§ ACTION ITEM: List all the lines in these records that hold "bell".

§ DATA PROVIDED:
━━━━━━━━

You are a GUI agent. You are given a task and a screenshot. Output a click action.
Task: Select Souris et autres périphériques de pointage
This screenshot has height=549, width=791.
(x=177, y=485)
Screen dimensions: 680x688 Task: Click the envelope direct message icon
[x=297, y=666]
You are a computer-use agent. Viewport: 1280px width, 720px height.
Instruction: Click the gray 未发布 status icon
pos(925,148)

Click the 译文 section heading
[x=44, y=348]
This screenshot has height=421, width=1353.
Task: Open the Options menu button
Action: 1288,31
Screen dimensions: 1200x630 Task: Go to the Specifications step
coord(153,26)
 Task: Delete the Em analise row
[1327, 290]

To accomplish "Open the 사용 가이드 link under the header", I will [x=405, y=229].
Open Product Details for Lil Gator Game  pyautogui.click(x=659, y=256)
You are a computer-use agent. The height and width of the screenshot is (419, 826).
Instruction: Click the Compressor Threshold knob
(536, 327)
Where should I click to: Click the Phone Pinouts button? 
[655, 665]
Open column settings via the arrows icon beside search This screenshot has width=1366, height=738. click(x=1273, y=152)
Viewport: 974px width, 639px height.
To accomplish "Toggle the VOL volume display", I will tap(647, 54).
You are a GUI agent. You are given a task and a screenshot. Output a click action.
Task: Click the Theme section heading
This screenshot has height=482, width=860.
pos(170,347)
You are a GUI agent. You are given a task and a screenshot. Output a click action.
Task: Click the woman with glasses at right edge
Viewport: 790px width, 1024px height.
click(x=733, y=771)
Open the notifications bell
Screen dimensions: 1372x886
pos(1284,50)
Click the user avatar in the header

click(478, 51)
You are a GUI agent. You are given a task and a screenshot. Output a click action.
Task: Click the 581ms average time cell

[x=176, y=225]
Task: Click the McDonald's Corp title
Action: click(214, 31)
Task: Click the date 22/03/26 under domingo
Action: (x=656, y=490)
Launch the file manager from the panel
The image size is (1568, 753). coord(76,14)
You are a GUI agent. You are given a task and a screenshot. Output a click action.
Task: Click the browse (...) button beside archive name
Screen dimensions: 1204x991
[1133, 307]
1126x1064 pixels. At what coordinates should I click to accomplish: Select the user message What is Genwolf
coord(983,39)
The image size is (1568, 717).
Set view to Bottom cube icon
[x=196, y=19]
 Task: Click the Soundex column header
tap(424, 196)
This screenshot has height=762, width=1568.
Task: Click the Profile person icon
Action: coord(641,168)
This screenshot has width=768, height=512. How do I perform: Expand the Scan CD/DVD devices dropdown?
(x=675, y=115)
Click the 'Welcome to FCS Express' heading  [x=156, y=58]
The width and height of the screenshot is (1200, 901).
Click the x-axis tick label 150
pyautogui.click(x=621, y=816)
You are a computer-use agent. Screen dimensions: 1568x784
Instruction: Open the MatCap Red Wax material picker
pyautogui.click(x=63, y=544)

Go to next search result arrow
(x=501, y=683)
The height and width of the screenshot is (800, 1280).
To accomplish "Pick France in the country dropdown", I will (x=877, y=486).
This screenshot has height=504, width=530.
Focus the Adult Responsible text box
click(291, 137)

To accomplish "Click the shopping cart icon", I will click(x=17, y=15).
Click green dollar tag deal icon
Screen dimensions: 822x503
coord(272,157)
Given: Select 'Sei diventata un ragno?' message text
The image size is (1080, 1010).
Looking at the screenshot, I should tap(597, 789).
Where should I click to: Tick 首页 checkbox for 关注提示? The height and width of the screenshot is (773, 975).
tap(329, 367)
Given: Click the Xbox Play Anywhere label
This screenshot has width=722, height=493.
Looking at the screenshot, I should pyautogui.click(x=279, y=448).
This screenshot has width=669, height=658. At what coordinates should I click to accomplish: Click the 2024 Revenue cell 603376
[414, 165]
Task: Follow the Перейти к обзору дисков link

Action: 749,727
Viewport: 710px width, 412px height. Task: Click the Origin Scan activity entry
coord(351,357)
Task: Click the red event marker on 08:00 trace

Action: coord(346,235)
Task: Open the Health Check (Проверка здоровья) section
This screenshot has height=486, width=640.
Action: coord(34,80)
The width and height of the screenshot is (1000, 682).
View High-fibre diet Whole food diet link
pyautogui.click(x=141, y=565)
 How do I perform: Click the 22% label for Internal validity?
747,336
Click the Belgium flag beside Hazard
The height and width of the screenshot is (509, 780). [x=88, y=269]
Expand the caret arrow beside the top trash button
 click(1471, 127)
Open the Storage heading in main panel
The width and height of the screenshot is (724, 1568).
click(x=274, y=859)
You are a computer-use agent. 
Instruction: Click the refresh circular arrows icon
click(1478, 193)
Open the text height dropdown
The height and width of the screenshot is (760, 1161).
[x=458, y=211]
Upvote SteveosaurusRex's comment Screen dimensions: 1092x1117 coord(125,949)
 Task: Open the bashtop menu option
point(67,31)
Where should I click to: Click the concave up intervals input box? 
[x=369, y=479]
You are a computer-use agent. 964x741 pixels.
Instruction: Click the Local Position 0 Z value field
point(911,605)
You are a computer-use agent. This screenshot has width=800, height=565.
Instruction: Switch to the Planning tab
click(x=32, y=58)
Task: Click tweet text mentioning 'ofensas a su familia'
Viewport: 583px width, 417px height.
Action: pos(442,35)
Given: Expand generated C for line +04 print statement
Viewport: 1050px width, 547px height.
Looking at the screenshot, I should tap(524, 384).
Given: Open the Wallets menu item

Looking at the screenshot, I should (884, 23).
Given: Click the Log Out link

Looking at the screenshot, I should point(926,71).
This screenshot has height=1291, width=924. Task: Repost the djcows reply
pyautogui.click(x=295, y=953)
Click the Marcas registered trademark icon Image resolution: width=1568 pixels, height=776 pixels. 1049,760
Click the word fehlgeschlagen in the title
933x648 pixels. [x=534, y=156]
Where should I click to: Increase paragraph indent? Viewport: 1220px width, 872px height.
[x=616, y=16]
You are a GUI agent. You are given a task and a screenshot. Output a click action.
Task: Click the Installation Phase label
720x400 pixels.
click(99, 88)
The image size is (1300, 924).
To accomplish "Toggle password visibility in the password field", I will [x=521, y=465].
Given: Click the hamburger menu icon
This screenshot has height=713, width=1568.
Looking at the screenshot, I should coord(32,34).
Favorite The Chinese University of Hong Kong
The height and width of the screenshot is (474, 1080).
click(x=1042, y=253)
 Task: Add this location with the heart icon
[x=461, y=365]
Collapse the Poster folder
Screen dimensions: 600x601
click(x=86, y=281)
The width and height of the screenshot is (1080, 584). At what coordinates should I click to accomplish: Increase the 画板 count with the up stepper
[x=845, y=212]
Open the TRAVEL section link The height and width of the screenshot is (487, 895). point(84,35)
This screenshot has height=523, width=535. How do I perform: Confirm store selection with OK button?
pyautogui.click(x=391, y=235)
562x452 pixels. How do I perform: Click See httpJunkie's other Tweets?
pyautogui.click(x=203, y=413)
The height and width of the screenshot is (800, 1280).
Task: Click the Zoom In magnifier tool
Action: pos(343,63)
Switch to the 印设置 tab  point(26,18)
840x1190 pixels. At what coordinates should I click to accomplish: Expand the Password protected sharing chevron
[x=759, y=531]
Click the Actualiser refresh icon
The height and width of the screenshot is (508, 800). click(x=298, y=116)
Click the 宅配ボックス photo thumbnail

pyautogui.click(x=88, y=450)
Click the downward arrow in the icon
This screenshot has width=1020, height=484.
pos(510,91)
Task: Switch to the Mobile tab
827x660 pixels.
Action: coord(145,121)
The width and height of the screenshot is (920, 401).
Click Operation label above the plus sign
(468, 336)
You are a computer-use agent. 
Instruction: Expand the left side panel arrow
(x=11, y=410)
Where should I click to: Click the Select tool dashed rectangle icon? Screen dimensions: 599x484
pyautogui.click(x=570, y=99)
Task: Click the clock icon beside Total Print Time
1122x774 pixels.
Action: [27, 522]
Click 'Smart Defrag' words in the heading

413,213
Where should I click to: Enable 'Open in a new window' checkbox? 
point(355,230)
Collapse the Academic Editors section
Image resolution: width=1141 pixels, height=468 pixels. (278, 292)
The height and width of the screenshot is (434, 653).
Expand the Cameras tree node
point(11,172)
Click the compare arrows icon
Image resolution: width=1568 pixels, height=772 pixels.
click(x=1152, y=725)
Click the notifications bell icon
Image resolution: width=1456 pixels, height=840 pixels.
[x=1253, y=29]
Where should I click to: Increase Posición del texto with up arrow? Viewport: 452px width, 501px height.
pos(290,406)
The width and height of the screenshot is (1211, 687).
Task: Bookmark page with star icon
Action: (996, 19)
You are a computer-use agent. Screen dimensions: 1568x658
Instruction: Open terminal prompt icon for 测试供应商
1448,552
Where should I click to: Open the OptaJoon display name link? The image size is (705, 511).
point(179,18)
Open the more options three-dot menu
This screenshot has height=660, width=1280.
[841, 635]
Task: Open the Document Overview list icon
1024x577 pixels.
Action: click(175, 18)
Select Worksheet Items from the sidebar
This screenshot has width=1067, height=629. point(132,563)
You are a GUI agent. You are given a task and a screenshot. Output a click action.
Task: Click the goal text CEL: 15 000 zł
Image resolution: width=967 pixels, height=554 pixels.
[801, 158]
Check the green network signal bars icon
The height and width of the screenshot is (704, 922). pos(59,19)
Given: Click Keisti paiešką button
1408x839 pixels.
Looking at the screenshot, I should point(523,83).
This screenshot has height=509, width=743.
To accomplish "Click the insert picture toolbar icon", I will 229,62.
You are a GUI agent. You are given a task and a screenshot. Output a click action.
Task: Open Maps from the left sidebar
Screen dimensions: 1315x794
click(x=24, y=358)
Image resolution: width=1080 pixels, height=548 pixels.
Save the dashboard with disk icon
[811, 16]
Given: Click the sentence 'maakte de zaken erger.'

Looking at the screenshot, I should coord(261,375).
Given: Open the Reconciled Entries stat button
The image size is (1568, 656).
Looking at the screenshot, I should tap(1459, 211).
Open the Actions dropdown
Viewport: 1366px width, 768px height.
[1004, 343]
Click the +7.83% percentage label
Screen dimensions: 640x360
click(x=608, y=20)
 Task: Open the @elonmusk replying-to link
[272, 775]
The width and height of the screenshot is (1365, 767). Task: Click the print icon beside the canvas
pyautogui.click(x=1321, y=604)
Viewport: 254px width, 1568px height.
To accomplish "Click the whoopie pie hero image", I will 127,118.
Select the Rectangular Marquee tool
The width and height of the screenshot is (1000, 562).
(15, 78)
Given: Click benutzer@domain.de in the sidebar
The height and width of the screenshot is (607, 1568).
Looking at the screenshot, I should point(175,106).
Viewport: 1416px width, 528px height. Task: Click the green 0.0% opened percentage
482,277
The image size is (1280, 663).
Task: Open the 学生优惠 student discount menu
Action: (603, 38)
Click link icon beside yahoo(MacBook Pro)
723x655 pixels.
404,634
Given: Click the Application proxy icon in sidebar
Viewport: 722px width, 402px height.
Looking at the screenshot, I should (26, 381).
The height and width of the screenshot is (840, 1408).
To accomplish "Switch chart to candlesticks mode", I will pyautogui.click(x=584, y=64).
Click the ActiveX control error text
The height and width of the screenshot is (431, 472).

━━━━━━━━

§ EXERCISE OUTPUT:
Open the notifications bell
Click the notifications bell icon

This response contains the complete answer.